_Given passage:_
1. Clopidogrel (Plavix) – preferred over Ticlopidine due to fewer adverse effects 2. Ticlopidine Clopidogrel and Ticlopidine are irreversible inhibitors of P2Y12 (located on surface of platelet). They are used to reduce the rate of stroke, MI and death in pts with recent MI, stroke and acute coronary syndrome. This can be given as an alternative to pts who are unable to tolerate Aspirin. Clopidogrel is PRODRUG activated by CYP2C19. Omeprazole inhibits CYP2C19, so do not take with Clopidogrel.

Answer 36

Dipyridamole Phosphodiesterase normally breaks down cAMP and cGMP. An increased amt of cGMP allows for vasodilation. When Dipyrodamole is given, it inhibits phosphodiesterase preventing a decrease in cAMP/cGMP levels allowing for coronary vasodilation. Dipyrodamole is used prophylactically to treat angina pectoris. This drug has little beneficial effect when used alone but does have therapeutic effect when used in combination with warfarin or aspirin.

_Data to examine:_
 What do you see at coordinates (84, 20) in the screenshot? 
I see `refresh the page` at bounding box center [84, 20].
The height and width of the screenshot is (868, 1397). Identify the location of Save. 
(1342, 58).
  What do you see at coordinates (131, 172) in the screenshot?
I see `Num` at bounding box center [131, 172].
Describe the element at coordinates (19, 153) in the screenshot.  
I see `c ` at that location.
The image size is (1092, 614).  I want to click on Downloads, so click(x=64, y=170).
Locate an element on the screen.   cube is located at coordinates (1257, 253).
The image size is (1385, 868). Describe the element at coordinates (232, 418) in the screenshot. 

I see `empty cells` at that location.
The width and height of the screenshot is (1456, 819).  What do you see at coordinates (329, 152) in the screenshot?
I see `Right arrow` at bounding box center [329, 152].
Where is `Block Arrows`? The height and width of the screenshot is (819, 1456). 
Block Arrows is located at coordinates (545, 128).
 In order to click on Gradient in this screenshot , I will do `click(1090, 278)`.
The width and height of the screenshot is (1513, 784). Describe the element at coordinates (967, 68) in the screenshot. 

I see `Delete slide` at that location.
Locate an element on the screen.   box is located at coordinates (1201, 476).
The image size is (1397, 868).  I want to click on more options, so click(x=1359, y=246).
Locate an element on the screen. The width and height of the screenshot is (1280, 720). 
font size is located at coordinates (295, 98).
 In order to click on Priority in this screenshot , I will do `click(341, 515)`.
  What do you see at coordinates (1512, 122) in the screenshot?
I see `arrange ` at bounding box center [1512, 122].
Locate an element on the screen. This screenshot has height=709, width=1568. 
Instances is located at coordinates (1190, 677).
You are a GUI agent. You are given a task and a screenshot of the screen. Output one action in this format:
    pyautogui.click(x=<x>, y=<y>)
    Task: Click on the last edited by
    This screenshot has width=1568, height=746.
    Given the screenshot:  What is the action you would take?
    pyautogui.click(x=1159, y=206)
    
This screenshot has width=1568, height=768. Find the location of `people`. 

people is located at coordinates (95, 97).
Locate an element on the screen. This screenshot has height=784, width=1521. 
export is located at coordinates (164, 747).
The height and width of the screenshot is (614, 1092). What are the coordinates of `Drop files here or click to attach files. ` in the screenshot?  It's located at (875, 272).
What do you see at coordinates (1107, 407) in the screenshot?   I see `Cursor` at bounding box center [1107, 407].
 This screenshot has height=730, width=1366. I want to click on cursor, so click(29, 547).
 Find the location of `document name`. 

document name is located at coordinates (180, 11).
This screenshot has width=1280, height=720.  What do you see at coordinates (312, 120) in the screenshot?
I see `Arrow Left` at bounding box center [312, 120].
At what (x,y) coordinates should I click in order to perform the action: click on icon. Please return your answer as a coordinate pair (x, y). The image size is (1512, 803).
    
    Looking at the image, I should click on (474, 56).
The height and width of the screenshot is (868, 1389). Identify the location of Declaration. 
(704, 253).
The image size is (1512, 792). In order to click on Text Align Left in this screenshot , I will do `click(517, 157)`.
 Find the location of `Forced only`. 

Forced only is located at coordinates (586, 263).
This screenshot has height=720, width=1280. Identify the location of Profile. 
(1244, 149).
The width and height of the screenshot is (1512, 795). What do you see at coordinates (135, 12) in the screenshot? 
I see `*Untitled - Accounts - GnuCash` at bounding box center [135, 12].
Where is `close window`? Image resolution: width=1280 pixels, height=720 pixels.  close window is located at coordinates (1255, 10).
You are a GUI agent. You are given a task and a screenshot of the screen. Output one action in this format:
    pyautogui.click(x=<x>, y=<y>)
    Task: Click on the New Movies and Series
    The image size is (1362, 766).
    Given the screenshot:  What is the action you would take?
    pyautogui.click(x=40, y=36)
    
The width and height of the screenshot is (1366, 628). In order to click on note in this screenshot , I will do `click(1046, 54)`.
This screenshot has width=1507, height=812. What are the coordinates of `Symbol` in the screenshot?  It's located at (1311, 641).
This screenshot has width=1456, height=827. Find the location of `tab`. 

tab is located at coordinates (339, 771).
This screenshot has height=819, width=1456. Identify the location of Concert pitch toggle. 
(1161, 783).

_Work instruction 1:_
From the drug notes, repeat word for word the part that opens with the words containing "1. Clopidogrel (Plavix)" and closes with "take with Clopidogrel.".
_Work instruction 2:_
According to the drug notes, which enzyme activates clopidogrel?
_Work instruction 3:_
Using the drug notes, explain why omeprazole should not be taken with clopidogrel.
The records have nothing to do with any of this.

_Answer box 1:_
1. Clopidogrel (Plavix) – preferred over Ticlopidine due to fewer adverse effects 2. Ticlopidine Clopidogrel and Ticlopidine are irreversible inhibitors of P2Y12 (located on surface of platelet). They are used to reduce the rate of stroke, MI and death in pts with recent MI, stroke and acute coronary syndrome. This can be given as an alternative to pts who are unable to tolerate Aspirin. Clopidogrel is PRODRUG activated by CYP2C19. Omeprazole inhibits CYP2C19, so do not take with Clopidogrel.

_Answer box 2:_
CYP2C19 activates clopidogrel.

_Answer box 3:_
Clopidogrel is a prodrug that CYP2C19 activates, and omeprazole inhibits CYP2C19. For that reason, the notes say not to take the two together.